Record set:
——
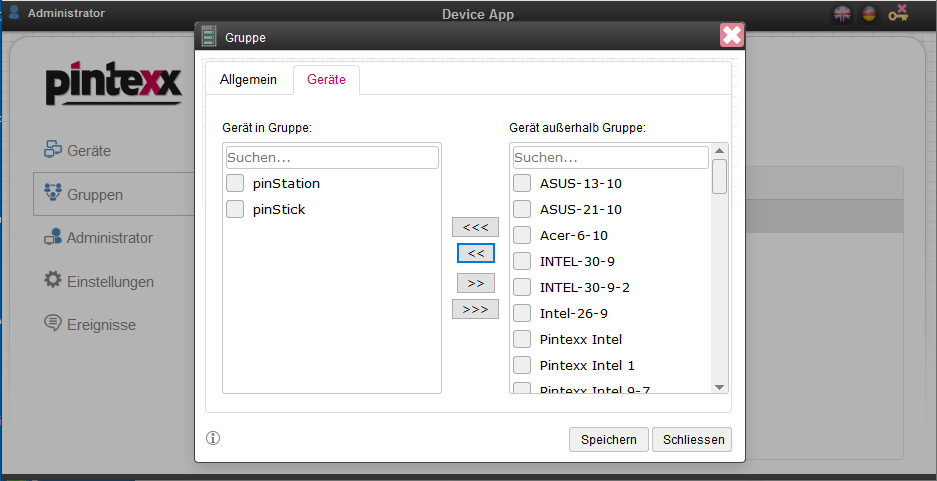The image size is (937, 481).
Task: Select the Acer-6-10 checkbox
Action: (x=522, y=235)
——
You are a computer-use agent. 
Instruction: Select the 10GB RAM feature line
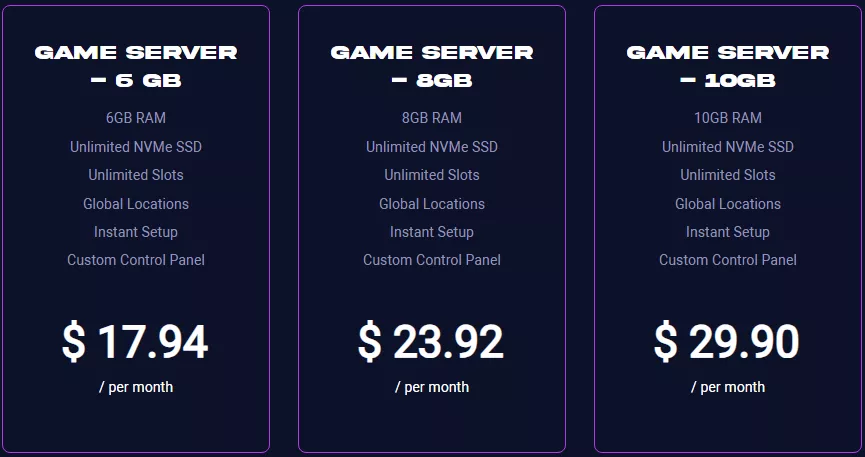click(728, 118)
——
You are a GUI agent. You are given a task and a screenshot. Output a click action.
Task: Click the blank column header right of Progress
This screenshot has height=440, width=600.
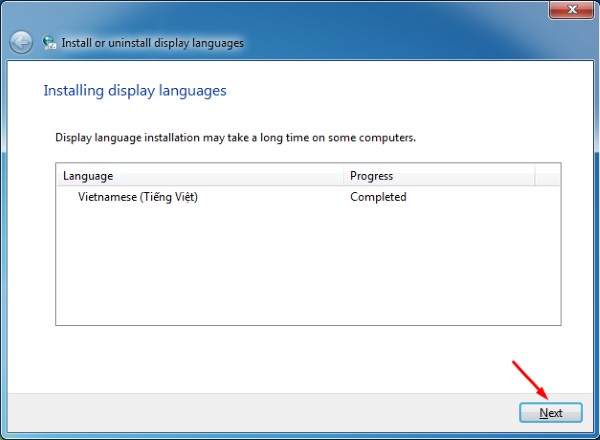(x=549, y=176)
——
Activity: For every line in the listing above that mentions the word "agent", make a copy.

The completed task:
You are a computer-use agent. 
You are a GUI agent. You are given a task and a screenshot. Output a click action.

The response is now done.